These approaches can't permit exhaustive analysis of every possibility that needs to be assessed, and, where only subsets of the data are used, it is highly likely that the very small number of critically important items of data will be missed. The retention of these critically important items within a dataset will lead to the identification of security or performance issues and the detection of anomalous system behaviour .

Many biometric systems form a part of national security, provide access to visas, passports, drivers' licenses and other forms of identification and allow access to bank accounts and other areas of privacy. Reducing or eliminating the potential for fraud and mismatching is a critical role of statistical analysis in these systems and it is critical that such analysis be performed on all, not just a subset, of the datasets.

It is also important to consider that these datasets will contain private data. Where statistical analysis requires access to the whole of the dataset, privacy can be compromised, so a methodology which permits this information to be privatised prior to analysis has significant privacy and security benefits.

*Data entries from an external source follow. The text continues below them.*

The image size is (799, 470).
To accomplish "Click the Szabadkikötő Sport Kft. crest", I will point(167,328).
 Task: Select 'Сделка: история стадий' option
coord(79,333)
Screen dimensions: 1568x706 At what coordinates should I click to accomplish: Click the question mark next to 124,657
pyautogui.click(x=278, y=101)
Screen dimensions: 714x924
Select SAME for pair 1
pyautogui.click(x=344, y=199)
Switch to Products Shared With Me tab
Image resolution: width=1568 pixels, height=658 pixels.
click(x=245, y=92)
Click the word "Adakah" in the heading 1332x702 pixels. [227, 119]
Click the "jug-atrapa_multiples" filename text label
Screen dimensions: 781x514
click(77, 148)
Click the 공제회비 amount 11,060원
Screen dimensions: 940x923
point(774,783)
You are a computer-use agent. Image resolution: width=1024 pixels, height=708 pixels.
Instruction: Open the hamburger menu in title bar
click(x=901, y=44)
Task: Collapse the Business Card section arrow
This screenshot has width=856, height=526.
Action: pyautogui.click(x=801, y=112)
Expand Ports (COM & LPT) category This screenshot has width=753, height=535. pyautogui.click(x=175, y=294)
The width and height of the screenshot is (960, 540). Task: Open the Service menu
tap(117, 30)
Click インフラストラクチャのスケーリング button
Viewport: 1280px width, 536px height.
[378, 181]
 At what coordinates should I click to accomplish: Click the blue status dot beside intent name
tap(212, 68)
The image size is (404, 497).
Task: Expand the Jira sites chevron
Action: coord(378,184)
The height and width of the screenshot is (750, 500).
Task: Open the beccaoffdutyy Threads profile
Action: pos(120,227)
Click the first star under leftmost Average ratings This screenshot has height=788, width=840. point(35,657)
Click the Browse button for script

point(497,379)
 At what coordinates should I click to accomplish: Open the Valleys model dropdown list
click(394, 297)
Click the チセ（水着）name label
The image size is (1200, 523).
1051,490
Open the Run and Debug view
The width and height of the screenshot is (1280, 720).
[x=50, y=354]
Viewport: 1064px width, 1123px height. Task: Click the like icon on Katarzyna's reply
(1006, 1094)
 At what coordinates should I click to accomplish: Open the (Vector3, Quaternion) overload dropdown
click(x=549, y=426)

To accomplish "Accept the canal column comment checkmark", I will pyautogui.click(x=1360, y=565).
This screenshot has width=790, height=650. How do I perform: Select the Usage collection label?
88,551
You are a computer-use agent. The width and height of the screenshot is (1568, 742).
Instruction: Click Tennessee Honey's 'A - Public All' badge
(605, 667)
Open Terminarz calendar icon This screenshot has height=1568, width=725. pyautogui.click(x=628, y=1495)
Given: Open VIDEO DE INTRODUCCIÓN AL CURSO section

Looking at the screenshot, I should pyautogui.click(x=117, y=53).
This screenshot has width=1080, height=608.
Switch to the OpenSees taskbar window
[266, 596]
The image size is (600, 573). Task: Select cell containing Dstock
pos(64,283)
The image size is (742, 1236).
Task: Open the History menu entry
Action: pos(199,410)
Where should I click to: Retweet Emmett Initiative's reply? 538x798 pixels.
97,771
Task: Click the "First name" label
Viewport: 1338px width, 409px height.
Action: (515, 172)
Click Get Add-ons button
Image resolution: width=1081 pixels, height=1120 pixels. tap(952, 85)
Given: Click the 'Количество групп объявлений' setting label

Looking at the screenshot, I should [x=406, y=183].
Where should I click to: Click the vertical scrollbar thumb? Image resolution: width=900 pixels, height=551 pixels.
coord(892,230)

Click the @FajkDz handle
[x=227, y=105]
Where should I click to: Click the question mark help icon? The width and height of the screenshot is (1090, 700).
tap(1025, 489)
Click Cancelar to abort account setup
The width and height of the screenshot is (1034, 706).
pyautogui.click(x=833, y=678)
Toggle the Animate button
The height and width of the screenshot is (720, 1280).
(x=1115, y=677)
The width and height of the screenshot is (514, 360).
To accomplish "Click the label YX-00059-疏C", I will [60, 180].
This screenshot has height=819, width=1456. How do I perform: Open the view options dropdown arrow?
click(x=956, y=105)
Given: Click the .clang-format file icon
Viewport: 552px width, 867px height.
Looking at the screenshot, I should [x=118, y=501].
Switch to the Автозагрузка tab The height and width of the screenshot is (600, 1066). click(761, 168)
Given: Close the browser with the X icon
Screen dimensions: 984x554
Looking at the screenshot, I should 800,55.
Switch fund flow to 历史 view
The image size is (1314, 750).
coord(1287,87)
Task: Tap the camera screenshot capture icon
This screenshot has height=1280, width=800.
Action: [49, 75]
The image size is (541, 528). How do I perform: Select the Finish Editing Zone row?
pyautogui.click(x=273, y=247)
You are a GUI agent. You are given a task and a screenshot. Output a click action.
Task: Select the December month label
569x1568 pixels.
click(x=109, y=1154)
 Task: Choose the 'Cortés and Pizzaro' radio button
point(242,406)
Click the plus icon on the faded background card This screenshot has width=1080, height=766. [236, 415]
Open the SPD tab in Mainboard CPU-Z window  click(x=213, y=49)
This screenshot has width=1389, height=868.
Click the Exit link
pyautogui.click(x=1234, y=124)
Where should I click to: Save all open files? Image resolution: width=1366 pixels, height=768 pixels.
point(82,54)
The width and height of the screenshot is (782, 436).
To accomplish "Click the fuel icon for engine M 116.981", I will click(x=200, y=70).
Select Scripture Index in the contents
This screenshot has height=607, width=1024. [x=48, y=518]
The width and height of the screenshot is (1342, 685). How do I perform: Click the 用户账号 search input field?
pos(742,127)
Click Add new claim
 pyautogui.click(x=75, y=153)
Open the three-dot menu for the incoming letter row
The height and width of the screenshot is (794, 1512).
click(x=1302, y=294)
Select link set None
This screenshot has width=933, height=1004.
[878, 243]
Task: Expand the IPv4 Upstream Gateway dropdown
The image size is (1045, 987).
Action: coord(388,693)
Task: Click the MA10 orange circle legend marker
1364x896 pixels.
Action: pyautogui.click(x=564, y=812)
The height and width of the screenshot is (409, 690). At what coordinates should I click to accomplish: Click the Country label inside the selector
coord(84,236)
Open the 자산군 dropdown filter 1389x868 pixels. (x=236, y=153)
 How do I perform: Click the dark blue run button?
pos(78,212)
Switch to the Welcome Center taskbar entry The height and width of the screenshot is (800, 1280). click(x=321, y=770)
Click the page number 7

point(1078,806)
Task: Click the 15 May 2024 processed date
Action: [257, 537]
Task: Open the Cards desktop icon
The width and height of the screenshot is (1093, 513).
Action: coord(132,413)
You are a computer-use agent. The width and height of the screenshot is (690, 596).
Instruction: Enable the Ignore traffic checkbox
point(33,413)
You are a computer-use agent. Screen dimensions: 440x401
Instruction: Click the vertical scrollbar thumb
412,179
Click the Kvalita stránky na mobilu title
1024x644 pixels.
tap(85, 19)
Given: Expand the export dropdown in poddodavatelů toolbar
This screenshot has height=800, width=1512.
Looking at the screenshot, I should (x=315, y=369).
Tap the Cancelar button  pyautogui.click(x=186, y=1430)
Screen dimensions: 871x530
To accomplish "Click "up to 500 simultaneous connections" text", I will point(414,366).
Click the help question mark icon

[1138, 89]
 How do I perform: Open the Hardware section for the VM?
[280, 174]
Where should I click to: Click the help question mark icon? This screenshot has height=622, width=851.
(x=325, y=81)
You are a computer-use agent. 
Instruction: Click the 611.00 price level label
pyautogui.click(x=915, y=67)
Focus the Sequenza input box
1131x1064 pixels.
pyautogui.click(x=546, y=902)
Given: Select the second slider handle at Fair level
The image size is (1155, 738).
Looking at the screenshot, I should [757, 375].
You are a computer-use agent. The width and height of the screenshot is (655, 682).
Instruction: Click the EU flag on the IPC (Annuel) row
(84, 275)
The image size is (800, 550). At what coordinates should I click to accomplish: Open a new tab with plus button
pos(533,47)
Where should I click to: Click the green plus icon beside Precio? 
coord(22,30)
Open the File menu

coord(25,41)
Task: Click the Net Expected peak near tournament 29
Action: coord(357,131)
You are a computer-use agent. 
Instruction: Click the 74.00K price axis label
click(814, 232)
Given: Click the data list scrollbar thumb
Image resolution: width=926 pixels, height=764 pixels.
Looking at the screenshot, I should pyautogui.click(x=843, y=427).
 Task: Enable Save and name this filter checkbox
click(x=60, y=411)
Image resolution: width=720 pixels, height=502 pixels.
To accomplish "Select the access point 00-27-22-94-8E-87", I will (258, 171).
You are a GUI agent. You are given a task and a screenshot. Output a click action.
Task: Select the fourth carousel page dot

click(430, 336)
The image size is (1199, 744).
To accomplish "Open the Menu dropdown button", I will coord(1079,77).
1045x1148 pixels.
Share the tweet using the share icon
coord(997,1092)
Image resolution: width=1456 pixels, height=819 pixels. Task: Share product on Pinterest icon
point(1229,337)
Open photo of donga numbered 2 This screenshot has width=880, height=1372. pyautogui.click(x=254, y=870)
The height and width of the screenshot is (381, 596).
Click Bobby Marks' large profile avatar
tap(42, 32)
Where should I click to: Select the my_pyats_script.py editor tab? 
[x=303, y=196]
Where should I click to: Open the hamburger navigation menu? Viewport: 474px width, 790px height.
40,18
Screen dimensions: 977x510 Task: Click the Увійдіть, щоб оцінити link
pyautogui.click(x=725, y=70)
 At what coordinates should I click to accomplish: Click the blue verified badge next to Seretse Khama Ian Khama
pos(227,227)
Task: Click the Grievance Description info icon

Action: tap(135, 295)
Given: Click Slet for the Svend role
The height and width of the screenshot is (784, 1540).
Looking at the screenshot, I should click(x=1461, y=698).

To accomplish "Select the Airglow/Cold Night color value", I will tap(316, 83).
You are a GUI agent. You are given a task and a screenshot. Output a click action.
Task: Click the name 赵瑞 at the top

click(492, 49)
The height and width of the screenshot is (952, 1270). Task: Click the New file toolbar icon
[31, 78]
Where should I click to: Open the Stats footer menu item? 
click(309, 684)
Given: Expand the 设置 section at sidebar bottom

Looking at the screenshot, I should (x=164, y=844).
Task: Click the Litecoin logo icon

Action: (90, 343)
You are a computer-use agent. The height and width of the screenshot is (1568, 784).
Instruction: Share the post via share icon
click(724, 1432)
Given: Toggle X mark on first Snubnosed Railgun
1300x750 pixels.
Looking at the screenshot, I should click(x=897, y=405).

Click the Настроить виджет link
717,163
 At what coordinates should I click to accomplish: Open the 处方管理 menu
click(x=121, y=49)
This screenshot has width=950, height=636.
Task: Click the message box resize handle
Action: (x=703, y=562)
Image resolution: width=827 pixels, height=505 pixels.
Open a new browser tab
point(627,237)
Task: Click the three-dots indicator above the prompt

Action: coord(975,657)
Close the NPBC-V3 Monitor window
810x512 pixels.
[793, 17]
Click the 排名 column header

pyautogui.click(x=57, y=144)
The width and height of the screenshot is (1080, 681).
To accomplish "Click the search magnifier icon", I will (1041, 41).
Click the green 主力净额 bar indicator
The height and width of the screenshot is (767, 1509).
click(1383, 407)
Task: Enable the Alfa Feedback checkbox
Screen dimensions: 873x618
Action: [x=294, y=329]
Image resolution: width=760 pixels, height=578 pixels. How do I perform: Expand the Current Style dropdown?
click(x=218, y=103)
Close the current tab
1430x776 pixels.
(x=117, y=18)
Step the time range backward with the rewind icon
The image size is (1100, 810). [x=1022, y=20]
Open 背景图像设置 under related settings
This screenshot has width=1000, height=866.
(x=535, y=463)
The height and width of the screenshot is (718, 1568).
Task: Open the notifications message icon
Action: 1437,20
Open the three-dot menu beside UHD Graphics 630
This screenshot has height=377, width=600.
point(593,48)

System analysis is currently required to be done by experts skilled in the art of understanding statistical analysis and complex data mining or analysis tools. Tools to facilitate such investigation often do not account for data that includes probabilistic information or allow for interactive collaboration. To account for increased volumes and complexity of systems that include probabilistic data, new ways of presenting analysis data that both allow interactive real-time visualization with drill down as well as social collaboration are required to enhance diagnostic and investigation ability.

Summary

It is an object of the present invention to substantially overcome, or at least ameliorate, one or more disadvantages of existing arrangements.

According to a first aspect of the present disclosure, there is provided a method for efficient processing of statistical data by constructing histograms of the data to rapidly determine outliers and search for patterns of anomalous performance.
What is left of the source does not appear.